Growing concerns over football’s risk of CTE
CTE can show up in athletes and others who’ve had repetitive head injuries, such as concussions. The only way to diagnose CTE is with an autopsy. In affected brains, a protein called tau goes “bad.” It inappropriately forms clumps in nerves and other brain cells. A tau buildup occurs in other brain diseases, too — such as Alzheimer’s. But where it builds up is different in CTE. Here, the protein congregates in cells around small blood vessels.
In 2008, researchers set up a brain bank to collect tissues for study. Its goal was to probe the long-term effect of head blows sustained in sports and military service. The new study focused on brains from football players provided to that tissue bank.
Neurologist Jesse Mez of Boston University School of Medicine, in Massachusetts, and his colleagues classified CTE cases as mild or severe. Their ratings were based on how widespread the tau clumps were within a brain. The severity of disease seemed to track with how long the men had spent playing football, Mez says. Among NFL players, 95 of the 110 diagnosed cases were severe. In contrast, all three high school players’ cases were mild. Among cases in college players’, just over half were judged severe.

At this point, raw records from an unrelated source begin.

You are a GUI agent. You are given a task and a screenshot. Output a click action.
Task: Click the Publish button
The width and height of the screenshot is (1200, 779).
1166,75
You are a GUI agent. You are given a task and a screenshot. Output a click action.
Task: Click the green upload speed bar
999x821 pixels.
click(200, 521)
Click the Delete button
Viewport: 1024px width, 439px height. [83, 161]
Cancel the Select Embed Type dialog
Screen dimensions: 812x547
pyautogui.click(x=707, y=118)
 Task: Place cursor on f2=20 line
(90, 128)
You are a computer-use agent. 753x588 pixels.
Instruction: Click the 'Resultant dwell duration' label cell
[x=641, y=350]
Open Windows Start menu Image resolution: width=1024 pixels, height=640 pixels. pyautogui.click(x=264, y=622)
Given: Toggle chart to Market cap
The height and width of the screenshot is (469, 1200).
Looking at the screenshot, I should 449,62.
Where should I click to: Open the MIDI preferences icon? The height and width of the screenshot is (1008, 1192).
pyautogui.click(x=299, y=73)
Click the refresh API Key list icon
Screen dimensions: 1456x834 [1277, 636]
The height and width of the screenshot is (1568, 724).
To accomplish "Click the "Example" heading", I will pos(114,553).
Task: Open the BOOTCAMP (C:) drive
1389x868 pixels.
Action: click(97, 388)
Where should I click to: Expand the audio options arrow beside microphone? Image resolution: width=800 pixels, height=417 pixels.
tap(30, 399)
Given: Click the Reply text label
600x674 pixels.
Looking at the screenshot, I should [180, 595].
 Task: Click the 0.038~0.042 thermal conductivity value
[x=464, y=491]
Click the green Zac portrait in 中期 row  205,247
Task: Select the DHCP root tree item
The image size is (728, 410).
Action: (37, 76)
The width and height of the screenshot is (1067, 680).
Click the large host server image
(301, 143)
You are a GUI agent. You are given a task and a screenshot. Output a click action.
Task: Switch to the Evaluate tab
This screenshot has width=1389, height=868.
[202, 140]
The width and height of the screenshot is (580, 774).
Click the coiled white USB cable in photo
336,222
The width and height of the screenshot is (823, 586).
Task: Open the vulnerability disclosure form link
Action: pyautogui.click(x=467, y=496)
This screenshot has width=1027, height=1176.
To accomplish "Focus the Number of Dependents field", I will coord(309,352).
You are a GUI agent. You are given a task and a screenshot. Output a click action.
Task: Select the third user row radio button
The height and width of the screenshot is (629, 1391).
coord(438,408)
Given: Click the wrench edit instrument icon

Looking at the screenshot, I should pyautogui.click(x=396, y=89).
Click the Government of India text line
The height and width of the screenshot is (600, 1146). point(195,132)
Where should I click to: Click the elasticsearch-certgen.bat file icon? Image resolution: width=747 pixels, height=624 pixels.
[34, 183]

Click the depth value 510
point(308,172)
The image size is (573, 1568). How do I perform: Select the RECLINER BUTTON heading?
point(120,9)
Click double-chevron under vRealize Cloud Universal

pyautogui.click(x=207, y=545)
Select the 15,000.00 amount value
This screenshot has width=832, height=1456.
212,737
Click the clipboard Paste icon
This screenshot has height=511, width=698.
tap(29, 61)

The symptoms reported by family members were not a good gauge of how bad a man’s brain damage had been. Behavioral and mood problems — such as impulsivity, anxiety and depression —commonly showed up in both severe and mild cases of CTE. Cognitive symptoms, including memory loss, also were about the same in both groups. One big difference: dementia. It was more common in men with severe CTE than in those who had mild cases.
Why symptoms so poorly correlated with the severity of brain disease is puzzling, Mez says. “The question is: Is there something else going on?” such as inflammation.
There still isn’t a way to diagnose CTE during life. And that’s “the 800-pound gorilla in the room,” says neurologist David Brody. He works at Washington University School of Medicine in St. Louis, Mo.
Yet detecting CTE in living patients will be crucial for understanding how common it is in the NFL, “let alone in the millions of people who participated in college, high school and youth football,” says Rabinovici. For now, he says, “We need to focus on prevention of concussions and other head impacts at all levels of contact sports.”